Dataset records:

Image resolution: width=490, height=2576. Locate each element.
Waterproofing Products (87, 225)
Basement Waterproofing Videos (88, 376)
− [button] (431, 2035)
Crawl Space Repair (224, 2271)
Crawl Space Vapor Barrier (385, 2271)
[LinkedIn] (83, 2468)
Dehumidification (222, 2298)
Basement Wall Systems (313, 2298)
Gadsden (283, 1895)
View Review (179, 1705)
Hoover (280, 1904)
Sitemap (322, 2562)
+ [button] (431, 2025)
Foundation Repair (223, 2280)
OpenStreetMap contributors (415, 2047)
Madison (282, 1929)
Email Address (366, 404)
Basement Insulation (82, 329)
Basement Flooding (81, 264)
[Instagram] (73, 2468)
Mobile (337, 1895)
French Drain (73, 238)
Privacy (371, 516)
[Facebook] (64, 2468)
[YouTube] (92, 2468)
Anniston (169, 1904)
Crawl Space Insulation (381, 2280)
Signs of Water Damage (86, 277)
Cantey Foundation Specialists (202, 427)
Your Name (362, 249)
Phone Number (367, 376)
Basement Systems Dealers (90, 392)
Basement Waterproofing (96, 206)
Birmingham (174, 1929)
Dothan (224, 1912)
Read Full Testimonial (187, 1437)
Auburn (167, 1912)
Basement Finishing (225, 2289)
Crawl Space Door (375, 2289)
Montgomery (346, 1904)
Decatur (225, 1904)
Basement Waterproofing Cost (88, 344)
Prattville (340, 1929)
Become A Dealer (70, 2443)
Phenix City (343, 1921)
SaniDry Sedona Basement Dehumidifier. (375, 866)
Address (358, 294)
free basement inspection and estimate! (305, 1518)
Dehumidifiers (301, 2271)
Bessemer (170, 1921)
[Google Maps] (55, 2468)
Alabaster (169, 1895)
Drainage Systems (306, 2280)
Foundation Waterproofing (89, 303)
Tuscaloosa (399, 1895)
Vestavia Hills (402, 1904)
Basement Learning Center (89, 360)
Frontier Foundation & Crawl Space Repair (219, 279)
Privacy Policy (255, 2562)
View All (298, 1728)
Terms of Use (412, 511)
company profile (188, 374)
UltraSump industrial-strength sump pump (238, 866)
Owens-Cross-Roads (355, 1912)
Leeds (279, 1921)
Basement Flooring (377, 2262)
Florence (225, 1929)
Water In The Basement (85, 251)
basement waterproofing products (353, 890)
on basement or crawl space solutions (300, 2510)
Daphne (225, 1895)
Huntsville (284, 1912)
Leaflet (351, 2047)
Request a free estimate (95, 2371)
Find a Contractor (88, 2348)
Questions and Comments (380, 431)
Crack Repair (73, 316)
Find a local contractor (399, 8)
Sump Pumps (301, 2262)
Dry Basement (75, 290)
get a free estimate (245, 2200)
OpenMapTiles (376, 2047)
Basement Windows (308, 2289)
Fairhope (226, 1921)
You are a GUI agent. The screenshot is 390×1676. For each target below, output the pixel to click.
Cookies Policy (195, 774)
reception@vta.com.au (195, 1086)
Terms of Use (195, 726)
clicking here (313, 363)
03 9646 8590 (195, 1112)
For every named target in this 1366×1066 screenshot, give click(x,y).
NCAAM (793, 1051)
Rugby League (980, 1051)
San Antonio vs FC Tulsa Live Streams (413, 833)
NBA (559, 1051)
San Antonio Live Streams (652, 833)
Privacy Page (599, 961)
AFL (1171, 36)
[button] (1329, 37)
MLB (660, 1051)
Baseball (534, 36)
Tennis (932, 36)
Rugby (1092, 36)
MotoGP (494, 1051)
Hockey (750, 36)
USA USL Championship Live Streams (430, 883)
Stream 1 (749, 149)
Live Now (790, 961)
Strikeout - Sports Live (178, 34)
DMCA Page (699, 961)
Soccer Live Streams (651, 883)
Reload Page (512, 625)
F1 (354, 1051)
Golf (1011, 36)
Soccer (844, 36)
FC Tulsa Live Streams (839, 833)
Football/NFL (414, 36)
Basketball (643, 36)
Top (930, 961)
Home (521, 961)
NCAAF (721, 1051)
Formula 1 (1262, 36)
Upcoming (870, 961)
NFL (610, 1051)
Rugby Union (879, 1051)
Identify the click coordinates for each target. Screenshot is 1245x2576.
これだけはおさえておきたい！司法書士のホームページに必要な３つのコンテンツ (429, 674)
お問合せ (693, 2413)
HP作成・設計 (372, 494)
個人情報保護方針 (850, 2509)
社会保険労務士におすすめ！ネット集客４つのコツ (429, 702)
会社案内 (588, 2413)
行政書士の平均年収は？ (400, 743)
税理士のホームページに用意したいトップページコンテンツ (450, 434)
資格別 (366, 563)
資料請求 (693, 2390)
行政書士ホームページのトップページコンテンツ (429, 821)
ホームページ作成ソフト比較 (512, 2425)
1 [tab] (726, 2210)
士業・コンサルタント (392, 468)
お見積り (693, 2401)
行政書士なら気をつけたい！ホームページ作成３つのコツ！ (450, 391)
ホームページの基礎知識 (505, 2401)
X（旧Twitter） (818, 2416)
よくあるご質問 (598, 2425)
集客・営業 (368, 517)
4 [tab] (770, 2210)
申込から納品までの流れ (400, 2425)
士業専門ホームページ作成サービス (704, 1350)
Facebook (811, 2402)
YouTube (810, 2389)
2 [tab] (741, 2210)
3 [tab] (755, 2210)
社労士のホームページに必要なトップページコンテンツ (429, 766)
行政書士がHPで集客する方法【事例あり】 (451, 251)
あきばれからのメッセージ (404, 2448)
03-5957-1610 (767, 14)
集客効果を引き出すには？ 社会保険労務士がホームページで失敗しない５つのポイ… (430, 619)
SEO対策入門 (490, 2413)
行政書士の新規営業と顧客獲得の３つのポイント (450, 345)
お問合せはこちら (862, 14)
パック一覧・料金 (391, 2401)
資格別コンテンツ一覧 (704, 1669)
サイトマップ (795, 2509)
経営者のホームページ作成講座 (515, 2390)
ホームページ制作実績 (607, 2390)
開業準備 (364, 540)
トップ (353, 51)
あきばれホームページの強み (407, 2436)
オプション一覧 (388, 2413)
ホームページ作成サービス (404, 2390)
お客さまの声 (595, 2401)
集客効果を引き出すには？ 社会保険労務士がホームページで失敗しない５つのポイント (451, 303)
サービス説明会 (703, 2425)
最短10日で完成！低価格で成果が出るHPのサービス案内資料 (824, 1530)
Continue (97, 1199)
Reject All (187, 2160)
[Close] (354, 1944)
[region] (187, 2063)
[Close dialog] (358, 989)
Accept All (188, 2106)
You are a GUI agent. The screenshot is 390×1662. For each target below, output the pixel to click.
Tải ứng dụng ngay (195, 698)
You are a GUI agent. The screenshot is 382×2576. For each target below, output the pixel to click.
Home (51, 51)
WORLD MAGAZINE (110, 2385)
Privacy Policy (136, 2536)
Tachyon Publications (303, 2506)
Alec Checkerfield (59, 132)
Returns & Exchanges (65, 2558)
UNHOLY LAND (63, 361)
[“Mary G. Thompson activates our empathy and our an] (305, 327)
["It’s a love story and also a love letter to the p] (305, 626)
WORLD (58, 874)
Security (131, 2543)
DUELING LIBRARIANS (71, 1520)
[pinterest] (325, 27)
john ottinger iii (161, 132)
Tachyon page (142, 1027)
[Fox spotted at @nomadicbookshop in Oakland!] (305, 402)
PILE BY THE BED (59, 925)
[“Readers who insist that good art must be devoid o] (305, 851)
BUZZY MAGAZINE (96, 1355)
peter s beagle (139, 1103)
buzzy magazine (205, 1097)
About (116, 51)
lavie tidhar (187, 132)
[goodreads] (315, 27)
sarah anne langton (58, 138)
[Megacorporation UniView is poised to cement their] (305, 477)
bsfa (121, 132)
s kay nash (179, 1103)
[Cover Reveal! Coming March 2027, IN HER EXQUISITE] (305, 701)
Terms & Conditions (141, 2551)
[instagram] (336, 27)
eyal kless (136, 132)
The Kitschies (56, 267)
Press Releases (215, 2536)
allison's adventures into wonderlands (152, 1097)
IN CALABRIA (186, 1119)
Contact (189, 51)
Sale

Exercise:
Only one stretch of the entries above is wanted: the lines from the one containing "View All (298, 1728)" through the one containing "Crack Repair (73, 316)". Please reproduce it exactly.

Your solution:
View All (298, 1728)
Terms of Use (412, 511)
company profile (188, 374)
UltraSump industrial-strength sump pump (238, 866)
Owens-Cross-Roads (355, 1912)
Leeds (279, 1921)
Basement Flooring (377, 2262)
Florence (225, 1929)
Water In The Basement (85, 251)
basement waterproofing products (353, 890)
on basement or crawl space solutions (300, 2510)
Daphne (225, 1895)
Huntsville (284, 1912)
Leaflet (351, 2047)
Request a free estimate (95, 2371)
Find a Contractor (88, 2348)
Questions and Comments (380, 431)
Crack Repair (73, 316)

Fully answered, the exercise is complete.